Data extracted from a collection:
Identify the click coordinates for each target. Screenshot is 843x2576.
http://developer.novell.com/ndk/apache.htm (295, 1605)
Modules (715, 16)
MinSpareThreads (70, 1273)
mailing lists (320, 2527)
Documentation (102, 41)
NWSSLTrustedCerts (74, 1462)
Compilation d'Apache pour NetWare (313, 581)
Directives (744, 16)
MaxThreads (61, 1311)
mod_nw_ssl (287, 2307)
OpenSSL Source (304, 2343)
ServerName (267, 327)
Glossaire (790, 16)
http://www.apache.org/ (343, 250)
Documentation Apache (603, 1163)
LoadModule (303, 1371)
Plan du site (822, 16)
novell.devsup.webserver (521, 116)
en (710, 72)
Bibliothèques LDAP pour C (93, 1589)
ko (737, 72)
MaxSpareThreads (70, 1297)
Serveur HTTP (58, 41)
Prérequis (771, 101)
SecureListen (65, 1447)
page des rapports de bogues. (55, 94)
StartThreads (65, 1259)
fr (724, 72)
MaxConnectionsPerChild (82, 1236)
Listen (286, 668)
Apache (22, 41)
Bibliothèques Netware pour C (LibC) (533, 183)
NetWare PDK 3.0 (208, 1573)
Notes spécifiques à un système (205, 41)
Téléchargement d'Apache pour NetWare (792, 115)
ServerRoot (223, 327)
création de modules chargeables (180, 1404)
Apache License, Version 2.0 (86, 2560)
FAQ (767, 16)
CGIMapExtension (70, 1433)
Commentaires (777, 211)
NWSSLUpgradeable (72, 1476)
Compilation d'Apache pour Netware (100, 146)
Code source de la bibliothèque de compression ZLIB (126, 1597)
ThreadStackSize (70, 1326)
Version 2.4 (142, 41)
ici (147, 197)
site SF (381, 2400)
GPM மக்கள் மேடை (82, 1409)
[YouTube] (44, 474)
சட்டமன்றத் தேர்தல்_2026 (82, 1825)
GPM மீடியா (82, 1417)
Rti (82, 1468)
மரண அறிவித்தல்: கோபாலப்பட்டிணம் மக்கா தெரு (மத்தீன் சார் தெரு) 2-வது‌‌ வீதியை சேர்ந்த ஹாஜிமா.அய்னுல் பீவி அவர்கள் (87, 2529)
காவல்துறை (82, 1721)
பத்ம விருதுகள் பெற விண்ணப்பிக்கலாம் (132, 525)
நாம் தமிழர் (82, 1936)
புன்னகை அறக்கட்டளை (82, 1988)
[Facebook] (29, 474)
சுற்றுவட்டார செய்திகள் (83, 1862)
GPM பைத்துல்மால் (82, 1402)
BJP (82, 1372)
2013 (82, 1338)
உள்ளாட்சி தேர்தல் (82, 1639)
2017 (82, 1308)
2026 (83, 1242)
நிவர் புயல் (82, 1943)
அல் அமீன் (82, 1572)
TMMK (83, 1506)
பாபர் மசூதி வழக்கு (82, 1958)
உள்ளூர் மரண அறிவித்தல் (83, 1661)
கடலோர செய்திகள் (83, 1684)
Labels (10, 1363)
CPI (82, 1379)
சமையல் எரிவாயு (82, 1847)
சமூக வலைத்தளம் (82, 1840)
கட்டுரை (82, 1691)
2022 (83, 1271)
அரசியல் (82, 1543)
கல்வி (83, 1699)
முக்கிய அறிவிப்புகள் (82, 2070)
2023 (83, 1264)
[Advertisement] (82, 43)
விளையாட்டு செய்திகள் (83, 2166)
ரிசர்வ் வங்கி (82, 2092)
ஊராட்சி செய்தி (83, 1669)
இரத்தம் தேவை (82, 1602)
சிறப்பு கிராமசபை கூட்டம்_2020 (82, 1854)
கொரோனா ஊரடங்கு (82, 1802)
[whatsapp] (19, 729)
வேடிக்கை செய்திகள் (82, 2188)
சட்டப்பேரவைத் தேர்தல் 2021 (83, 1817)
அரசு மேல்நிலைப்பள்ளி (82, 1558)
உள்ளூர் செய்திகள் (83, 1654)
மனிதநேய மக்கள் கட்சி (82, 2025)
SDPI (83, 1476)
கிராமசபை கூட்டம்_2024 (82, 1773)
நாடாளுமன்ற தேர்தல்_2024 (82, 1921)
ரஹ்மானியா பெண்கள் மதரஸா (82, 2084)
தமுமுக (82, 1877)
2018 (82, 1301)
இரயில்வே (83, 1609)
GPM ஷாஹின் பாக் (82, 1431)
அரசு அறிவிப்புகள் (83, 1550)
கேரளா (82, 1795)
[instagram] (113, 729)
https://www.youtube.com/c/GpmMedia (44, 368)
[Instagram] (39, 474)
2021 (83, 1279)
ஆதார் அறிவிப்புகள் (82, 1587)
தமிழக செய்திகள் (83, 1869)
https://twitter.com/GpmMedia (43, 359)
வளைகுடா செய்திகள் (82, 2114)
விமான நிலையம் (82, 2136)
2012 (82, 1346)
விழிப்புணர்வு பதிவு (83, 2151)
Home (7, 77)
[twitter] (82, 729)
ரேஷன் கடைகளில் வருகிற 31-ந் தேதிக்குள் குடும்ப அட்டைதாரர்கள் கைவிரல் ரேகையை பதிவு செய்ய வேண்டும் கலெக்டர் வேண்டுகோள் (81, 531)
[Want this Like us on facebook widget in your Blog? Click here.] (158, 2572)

What you are asked to do
In the entries, find the line containing "பாபர் மசூதி வழக்கு (82, 1958)" and output it and all remaining lines exactly.

Task output
பாபர் மசூதி வழக்கு (82, 1958)
உள்ளூர் மரண அறிவித்தல் (83, 1661)
கடலோர செய்திகள் (83, 1684)
Labels (10, 1363)
CPI (82, 1379)
சமையல் எரிவாயு (82, 1847)
சமூக வலைத்தளம் (82, 1840)
கட்டுரை (82, 1691)
2022 (83, 1271)
அரசியல் (82, 1543)
கல்வி (83, 1699)
முக்கிய அறிவிப்புகள் (82, 2070)
2023 (83, 1264)
[Advertisement] (82, 43)
விளையாட்டு செய்திகள் (83, 2166)
ரிசர்வ் வங்கி (82, 2092)
ஊராட்சி செய்தி (83, 1669)
இரத்தம் தேவை (82, 1602)
சிறப்பு கிராமசபை கூட்டம்_2020 (82, 1854)
கொரோனா ஊரடங்கு (82, 1802)
[whatsapp] (19, 729)
வேடிக்கை செய்திகள் (82, 2188)
சட்டப்பேரவைத் தேர்தல் 2021 (83, 1817)
அரசு மேல்நிலைப்பள்ளி (82, 1558)
உள்ளூர் செய்திகள் (83, 1654)
மனிதநேய மக்கள் கட்சி (82, 2025)
SDPI (83, 1476)
கிராமசபை கூட்டம்_2024 (82, 1773)
நாடாளுமன்ற தேர்தல்_2024 (82, 1921)
ரஹ்மானியா பெண்கள் மதரஸா (82, 2084)
தமுமுக (82, 1877)
2018 (82, 1301)
இரயில்வே (83, 1609)
GPM ஷாஹின் பாக் (82, 1431)
அரசு அறிவிப்புகள் (83, 1550)
கேரளா (82, 1795)
[instagram] (113, 729)
https://www.youtube.com/c/GpmMedia (44, 368)
[Instagram] (39, 474)
2021 (83, 1279)
ஆதார் அறிவிப்புகள் (82, 1587)
தமிழக செய்திகள் (83, 1869)
https://twitter.com/GpmMedia (43, 359)
வளைகுடா செய்திகள் (82, 2114)
விமான நிலையம் (82, 2136)
2012 (82, 1346)
விழிப்புணர்வு பதிவு (83, 2151)
Home (7, 77)
[twitter] (82, 729)
ரேஷன் கடைகளில் வருகிற 31-ந் தேதிக்குள் குடும்ப அட்டைதாரர்கள் கைவிரல் ரேகையை பதிவு செய்ய வேண்டும் கலெக்டர் வேண்டுகோள் (81, 531)
[Want this Like us on facebook widget in your Blog? Click here.] (158, 2572)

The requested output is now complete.